The second presentation at DISorientation addressed Temple’s relationship to North Philadelphia and its efforts over the past 50 years to expand its campus, which, as SDS members explained, has contributed to gentrification of the area.

“From 1959 to 1969, 7,000 families were ousted [from North Philadelphia] due to Temple expansion,” Ian Smith, a senior anthropology major and member of SDS, said.

Keeping the lines of communication open between the community and the students is important, Smith said.

“It’s difficult,” he said, “because we support the university directly with our tuitions. We’re not explicitly building the buildings which are causing gentrification, but we are there supporting it.

“We have to let the community know where we stand, that we want a university that’s going to disseminate knowledge and not just expand and try to get as many as students as possible so they can make as much money as possible,” Smith added.

A presentation by SJP focused on how Temple can influence the situation in Palestine by divesting money from businesses that support the Israeli army. Afterward, SLAP addressed AlliedBarton security officers’ current struggle for better working conditions, pay and health benefits.

Kevin Paris, a junior political science major and SLAP member, encouraged students to put pressure on the university to give the AlliedBarton security officers five paid sick days.

“We have the power to say that you [Temple] have a responsibility to us as tuition payers to ensure that this contractor [AlliedBarton] has higher standards,” he said during his presentation.

The event ended with a presentation from the BSU about Temple’s diversity.

Sophomore political science and communication major LaCole Foots pointed out that African-American enrollment at Temple has steadily decreased since 1998, although the university is still considered the most diverse college in the country according to the 2008 edition of The Princeton Review’s The Best 366 Colleges.This is because, in 2004, Temple began adding international students to their diversity list, Foots said.

“That’s how they remain diverse, by enrolling fewer African-Americans but more international students,” Foots, a member of the BSU, said. “They can have their cake and eat it, too.”

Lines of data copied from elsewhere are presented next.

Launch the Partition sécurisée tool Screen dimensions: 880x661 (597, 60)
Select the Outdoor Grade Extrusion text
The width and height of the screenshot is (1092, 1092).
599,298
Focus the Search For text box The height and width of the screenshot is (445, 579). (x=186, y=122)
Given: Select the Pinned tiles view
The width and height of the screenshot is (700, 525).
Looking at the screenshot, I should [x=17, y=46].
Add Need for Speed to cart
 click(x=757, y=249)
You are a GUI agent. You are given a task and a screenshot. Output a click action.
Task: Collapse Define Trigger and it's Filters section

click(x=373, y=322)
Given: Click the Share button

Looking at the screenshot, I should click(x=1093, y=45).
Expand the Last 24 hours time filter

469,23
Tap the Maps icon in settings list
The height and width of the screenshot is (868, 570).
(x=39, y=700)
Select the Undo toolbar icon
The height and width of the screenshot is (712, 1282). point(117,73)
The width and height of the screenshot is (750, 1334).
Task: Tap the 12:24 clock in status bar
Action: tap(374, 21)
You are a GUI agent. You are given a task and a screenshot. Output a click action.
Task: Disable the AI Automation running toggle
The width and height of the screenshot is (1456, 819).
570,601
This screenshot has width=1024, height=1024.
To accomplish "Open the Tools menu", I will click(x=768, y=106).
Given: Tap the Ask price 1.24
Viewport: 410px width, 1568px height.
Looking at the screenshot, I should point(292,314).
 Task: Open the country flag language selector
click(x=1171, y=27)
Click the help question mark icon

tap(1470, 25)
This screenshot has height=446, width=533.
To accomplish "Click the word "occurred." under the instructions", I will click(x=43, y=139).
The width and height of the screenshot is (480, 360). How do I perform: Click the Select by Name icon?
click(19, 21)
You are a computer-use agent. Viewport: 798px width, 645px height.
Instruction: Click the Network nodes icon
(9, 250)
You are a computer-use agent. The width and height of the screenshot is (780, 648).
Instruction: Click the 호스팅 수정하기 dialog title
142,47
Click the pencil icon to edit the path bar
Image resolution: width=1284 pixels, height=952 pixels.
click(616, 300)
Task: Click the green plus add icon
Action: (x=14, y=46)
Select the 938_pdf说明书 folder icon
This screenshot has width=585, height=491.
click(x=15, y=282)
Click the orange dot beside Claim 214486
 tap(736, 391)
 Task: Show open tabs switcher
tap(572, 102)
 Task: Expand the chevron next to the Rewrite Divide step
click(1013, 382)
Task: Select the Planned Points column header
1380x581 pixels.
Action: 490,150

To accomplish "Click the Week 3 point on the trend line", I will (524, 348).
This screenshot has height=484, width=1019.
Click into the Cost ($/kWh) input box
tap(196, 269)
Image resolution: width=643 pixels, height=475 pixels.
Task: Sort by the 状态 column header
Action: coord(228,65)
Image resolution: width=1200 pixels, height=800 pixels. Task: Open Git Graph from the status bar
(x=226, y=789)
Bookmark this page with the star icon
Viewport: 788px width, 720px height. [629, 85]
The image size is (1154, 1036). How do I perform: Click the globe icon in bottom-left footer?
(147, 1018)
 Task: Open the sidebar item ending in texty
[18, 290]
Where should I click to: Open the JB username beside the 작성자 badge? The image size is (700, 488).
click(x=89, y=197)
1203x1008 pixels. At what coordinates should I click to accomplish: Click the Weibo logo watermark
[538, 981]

Foots said this needs to change.

Her goal, as part of the BSU, is to get more African-American students into Temple and also increase the diversity of Temple’s faculty, which she said is currently 82 percent white.

“Temple uses the word ‘diversity’ as a tool for the school, but when you look at the classes, the professors, the administration, it’s not so diverse,” Grim said.

In addition to future DISorientation events, the coalition is working on other projects that they hope will inform students, while bringing attention to their demands.

James Kennedy, a junior history major and member of SJP, said he thinks the Coalition will ultimately be successful.

“These are common sense goals,” he said. “We want people to understand what the history of Temple’s interactions with North Philadelphia and with the world and so on have been so that we can have a common vision of what the future’s going to be.”